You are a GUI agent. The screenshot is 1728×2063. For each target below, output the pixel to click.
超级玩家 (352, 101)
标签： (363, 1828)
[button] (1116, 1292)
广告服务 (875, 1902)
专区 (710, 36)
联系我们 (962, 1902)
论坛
****************************************
= Exercise goal =
Write out the whole listing above once more, exactly.

= Completed exercise =
You are a GUI agent. The screenshot is 1728×2063. For each target below, output the pixel to click.
超级玩家 (352, 101)
标签： (363, 1828)
[button] (1116, 1292)
广告服务 (875, 1902)
专区 (710, 36)
联系我们 (962, 1902)
论坛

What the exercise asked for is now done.